INSTRUCTIONS -
a – Return the exact passage from the summary of the paper on illumination pattern design for single-shot Fourier ptychographic microscopy. Begin at the words "It presents a" and stop after "high-throughput biological imaging.".
b – Take the summary of the paper on illumination pattern design for single-shot Fourier ptychographic microscopy further, starting after its last line.

DOCUMENT SECTION -
Illumination Pattern Design with Deep Learning for Single-Shot Fourier Ptychographic Microscopy

TL;DR

This paper introduces a deep learning method to optimize illumination patterns for Fourier ptychographic microscopy, enabling single-shot high-resolution imaging and significantly reducing acquisition time for biological applications.

Contribution

It presents a novel deep learning approach that jointly optimizes illumination patterns and reconstruction parameters for single-shot Fourier ptychography.

Findings

Achieved 69-fold reduction in acquisition time.

Enabled high-resolution imaging with a single shot.

Demonstrated potential for high-throughput biological imaging.

DATASET -
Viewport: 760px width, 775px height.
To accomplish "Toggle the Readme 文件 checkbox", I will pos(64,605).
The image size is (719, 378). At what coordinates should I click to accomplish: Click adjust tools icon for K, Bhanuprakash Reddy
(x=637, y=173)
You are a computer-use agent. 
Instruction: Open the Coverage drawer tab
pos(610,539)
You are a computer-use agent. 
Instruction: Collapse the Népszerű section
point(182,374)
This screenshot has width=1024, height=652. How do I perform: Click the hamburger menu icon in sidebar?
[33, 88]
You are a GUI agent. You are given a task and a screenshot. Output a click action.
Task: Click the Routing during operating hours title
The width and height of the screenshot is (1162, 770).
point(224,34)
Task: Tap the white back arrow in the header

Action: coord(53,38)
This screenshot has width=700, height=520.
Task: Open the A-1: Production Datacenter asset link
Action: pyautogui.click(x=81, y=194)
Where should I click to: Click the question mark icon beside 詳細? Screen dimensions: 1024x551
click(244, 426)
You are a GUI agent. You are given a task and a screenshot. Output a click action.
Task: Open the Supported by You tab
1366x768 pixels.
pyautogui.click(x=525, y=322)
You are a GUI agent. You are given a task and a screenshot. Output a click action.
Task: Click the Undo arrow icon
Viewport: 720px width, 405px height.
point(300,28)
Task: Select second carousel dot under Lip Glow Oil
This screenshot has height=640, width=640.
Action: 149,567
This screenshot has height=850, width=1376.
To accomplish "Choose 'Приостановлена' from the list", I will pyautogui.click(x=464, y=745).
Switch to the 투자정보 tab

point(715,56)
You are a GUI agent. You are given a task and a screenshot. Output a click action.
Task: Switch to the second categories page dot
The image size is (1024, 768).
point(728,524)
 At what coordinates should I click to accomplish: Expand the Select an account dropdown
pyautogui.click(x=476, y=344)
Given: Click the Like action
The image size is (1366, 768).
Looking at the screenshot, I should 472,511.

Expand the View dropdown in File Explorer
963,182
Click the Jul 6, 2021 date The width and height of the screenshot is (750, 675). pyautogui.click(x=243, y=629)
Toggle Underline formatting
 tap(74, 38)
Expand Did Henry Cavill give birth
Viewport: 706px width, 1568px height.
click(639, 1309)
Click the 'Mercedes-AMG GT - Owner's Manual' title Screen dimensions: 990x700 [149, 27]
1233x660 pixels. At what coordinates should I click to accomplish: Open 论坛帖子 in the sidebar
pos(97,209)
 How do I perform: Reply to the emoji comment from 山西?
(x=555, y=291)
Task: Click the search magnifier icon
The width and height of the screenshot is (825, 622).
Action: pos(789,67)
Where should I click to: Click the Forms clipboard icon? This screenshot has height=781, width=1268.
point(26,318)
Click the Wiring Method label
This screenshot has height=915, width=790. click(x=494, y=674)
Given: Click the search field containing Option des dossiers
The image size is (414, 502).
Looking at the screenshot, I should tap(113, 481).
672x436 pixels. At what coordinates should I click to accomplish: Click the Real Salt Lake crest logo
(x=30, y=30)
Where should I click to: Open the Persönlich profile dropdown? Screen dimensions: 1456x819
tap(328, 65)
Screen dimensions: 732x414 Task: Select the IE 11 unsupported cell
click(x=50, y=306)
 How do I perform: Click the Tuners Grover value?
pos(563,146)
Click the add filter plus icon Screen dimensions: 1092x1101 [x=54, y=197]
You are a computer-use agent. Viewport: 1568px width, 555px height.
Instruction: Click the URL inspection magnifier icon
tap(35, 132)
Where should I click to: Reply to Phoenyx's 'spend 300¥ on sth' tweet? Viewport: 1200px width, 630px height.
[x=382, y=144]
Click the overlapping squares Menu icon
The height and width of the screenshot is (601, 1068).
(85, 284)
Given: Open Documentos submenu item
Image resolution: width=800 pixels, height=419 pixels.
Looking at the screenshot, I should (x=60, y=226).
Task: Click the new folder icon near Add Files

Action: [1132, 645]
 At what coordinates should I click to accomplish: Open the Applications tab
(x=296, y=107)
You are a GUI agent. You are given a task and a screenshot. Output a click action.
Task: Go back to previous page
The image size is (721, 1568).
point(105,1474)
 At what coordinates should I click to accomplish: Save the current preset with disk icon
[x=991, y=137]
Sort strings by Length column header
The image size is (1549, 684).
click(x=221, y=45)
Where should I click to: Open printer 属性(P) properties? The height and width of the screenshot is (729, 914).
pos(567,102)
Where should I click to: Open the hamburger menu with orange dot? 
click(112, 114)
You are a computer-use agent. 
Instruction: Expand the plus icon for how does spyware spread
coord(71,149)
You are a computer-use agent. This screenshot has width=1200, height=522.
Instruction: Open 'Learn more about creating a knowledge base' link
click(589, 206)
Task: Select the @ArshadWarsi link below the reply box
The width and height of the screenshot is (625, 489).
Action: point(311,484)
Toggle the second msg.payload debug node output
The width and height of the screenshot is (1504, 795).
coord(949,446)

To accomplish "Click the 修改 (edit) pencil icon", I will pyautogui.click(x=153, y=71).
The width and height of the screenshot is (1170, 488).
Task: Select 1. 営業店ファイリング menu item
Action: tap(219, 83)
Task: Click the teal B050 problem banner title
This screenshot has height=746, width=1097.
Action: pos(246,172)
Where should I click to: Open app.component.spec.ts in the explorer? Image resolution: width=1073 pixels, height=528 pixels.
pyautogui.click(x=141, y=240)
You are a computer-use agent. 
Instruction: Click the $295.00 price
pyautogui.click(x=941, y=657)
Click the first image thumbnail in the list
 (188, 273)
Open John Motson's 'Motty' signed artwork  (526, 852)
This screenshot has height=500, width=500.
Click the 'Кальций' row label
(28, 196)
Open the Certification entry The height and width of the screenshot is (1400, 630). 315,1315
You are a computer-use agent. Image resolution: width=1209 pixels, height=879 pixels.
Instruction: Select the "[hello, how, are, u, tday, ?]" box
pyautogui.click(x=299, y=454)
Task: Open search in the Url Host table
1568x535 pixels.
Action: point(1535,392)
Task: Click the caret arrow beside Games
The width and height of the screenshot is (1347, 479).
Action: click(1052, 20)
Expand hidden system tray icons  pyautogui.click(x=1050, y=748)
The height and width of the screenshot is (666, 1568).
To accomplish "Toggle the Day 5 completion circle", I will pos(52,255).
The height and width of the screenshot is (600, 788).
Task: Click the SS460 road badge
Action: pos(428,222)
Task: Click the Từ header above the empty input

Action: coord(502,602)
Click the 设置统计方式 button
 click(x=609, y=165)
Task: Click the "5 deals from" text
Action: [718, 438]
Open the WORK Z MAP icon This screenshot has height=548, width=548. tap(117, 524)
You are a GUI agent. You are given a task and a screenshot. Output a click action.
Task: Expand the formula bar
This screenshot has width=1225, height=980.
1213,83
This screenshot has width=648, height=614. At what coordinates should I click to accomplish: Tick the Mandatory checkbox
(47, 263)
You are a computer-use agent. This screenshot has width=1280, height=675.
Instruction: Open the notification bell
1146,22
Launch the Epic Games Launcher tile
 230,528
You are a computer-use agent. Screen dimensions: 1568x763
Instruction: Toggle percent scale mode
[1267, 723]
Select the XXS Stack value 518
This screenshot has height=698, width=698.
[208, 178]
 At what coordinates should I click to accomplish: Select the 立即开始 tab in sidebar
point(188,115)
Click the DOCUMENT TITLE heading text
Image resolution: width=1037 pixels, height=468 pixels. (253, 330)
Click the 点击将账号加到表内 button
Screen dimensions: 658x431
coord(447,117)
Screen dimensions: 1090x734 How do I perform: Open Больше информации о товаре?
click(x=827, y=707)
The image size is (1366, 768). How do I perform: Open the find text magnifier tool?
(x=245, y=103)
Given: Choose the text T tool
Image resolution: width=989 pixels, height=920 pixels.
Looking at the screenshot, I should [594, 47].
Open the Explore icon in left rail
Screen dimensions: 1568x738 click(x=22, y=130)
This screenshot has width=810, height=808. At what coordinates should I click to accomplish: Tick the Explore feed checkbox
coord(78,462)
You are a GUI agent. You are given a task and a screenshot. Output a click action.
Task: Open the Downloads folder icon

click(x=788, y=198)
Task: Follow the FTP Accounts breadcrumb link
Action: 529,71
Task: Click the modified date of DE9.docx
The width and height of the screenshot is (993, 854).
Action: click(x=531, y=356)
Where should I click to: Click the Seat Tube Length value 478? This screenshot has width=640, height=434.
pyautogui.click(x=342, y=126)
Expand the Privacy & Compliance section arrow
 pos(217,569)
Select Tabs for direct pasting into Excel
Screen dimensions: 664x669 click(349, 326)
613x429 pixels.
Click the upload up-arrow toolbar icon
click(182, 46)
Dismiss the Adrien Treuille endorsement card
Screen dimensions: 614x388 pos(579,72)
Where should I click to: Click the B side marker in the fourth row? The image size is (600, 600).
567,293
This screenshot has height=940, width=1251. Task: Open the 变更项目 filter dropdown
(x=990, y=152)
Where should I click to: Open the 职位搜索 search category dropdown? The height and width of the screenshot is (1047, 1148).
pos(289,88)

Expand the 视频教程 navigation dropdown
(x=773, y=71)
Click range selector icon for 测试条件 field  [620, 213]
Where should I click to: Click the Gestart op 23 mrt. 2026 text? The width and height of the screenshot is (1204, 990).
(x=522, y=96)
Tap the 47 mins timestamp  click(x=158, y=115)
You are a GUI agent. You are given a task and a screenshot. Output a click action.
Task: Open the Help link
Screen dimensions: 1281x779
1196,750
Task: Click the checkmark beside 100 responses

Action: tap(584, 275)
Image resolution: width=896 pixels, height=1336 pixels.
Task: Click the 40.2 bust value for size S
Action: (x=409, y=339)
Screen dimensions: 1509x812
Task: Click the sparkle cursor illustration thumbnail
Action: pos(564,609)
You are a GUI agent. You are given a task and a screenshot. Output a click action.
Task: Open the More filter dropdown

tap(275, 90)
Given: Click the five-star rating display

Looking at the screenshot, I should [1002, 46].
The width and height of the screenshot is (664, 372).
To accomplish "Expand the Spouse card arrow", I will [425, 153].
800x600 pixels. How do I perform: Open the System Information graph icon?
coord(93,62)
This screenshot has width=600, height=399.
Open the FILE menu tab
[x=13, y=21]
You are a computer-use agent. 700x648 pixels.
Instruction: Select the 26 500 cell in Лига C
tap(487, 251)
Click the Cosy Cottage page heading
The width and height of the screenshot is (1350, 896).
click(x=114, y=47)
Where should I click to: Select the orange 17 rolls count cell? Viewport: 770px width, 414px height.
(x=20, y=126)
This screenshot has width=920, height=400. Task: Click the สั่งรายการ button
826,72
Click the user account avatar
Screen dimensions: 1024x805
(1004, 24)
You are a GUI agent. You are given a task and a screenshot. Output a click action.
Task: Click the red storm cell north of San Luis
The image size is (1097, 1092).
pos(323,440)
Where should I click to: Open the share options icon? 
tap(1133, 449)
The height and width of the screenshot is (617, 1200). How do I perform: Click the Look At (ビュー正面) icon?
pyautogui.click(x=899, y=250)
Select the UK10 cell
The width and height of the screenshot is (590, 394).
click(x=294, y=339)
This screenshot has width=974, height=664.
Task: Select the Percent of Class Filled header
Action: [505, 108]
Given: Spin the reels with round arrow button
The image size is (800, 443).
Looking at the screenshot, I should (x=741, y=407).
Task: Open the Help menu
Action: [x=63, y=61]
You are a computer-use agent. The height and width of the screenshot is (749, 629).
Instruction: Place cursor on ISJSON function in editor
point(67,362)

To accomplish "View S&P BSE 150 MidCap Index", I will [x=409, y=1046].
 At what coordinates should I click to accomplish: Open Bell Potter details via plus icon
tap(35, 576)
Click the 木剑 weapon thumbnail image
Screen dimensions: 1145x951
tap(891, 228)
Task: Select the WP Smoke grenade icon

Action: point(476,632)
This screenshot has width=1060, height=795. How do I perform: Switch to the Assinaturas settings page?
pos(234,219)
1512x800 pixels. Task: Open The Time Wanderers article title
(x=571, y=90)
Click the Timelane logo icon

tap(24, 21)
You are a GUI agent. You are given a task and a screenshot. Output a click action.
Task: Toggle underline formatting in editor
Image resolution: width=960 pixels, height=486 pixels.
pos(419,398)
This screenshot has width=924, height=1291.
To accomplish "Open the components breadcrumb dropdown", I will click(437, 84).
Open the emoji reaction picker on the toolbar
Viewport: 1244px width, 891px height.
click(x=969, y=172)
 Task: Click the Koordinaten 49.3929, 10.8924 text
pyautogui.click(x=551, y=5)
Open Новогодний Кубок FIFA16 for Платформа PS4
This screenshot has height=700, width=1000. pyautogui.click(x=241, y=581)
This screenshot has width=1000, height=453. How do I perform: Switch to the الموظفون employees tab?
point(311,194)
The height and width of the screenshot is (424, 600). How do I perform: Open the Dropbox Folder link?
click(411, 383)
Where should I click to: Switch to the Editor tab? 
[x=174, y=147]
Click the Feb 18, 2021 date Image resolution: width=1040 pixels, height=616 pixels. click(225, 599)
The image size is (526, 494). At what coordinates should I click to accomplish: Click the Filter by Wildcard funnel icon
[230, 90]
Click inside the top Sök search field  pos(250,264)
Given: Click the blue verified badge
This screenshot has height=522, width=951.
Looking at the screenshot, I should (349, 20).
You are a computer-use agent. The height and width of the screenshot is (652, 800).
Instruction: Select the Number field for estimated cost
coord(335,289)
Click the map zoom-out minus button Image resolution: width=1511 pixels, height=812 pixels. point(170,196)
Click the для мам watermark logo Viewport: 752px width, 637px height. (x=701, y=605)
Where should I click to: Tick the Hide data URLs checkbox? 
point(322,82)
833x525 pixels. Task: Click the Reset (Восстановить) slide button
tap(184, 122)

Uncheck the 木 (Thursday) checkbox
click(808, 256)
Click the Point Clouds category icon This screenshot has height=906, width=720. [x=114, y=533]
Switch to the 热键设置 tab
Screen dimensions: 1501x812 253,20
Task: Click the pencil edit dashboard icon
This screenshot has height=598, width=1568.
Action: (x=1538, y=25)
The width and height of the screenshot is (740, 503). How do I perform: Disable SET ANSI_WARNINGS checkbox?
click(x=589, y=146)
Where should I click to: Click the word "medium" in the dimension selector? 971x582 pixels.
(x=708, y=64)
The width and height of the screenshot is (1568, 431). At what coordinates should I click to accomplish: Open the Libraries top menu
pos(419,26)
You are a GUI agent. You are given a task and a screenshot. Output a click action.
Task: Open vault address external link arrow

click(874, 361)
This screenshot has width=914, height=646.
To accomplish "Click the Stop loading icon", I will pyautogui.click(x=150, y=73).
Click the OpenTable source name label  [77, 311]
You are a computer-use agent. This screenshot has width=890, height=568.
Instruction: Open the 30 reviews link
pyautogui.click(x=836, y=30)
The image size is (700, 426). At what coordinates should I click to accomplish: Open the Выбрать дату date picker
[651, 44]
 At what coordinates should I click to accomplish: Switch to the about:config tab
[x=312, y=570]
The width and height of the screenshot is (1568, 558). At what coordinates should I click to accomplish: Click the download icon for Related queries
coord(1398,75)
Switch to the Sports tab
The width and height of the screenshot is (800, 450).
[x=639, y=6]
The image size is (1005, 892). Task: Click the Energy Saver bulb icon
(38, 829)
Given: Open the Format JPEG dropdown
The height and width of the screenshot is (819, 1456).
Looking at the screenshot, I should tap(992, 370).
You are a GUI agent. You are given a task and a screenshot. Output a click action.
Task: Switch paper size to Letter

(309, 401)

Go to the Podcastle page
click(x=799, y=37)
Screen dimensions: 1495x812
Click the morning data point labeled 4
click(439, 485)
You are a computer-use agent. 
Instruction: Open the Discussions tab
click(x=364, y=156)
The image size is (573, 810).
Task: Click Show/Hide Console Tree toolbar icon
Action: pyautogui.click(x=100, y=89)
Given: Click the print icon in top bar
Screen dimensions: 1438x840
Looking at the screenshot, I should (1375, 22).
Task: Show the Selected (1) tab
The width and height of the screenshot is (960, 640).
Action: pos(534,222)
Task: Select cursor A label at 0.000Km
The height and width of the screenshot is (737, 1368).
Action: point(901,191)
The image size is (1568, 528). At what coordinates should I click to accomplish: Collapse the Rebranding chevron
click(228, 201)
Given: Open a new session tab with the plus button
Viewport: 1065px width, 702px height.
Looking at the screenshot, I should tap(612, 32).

ANSWER LIST -
a –
It presents a novel deep learning approach that jointly optimizes illumination patterns and reconstruction parameters for single-shot Fourier ptychography.

Findings

Achieved 69-fold reduction in acquisition time.

Enabled high-resolution imaging with a single shot.

Demonstrated potential for high-throughput biological imaging.

b –
Abstract

Fourier ptychographic microscopy allows for the collection of images with a high space-bandwidth product at the cost of temporal resolution. In Fourier ptychographic microscopy, the light source of a conventional widefield microscope is replaced with a light-emitting diode (LED) matrix, and multiple images are collected with different LED illumination patterns. From these images, a higher-resolution image can be computationally reconstructed without sacrificing field-of-view. We use deep learning to achieve single-shot imaging without sacrificing the space-bandwidth product, reducing the acquisition time in Fourier ptychographic microscopy by a factor of 69. In our deep learning approach, a training dataset of high-resolution images is used to jointly optimize a single LED illumination pattern with the parameters of a reconstruction algorithm. Our work paves the way for high-throughput imaging in biological studies.